I think you know that even if it wasn’t all of a piece, a
man couldn’t fix what that thing’s doing, at least not with a
screwdriver. I think you brought it in to ask me if I knew what
it’s up to.”
“Do you?” Kevin asked. He was suddenly tense all
over.
“I might,” Pop Merrill said calmly. He bent over
the pile of photographs-twenty-eight of them now, counting the one
Kevin had snapped to demonstrate, and the one Pop had snapped to
demonstrate to himself. “These in order?”
“Not really. Pretty close, though. Does it
matter?”
“I think so,” Pop said. “They’re a little bit
different, ain’t they? Not much, but a little.”
“Yeah,” Kevin said. “I can see the difference in
some of them, but ...”
“Do you know which one is the first? I could
prob’ly figure it out for myself, but time is money, son.”
“That’s easy,” Kevin said, and picked one out of
the untidy little pile. “See the frosting?” He pointed at a small
brown spot on the picture’s white edging.

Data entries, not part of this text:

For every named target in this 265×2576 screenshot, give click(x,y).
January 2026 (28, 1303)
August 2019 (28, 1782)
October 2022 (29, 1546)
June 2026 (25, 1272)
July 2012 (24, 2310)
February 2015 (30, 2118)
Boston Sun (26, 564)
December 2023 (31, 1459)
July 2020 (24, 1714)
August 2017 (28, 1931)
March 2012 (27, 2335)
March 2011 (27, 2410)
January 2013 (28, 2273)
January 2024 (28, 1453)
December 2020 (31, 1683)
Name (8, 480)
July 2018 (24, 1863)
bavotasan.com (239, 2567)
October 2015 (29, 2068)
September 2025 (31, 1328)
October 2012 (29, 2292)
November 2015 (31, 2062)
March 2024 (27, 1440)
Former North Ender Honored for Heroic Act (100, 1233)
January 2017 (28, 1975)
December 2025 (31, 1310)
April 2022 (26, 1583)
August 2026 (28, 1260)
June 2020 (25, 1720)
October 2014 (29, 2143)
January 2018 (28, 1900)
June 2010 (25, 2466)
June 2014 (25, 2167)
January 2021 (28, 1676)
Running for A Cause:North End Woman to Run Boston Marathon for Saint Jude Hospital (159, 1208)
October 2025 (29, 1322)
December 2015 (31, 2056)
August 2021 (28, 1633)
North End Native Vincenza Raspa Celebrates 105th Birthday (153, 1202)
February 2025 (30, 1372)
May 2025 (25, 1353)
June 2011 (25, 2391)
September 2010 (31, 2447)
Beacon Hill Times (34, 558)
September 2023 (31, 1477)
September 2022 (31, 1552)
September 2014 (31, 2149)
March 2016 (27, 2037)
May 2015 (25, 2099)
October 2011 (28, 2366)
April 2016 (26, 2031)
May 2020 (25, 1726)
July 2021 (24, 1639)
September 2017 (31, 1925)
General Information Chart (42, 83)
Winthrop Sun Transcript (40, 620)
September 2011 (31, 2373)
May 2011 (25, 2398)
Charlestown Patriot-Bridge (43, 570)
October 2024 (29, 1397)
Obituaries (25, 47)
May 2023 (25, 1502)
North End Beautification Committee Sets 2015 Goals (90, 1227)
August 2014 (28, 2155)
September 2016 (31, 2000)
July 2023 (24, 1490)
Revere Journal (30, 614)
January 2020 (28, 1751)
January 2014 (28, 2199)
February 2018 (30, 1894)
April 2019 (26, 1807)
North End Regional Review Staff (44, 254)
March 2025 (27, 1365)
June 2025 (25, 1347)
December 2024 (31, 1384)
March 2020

“Ayup.” Pop didn’t spare the dab of frosting more
than a glance. He looked closely at the photograph, and after a
moment he opened the drawer of his worktable. Tools were littered
untidily about inside. To one side, in its own space, was an object
wrapped in jeweler’s velvet. Pop took this out, folded the cloth
back, and removed a large magnifying glass with a switch in its
base. He bent over the Polaroid and pushed the switch. A bright
circle of light fell on the picture’s surface.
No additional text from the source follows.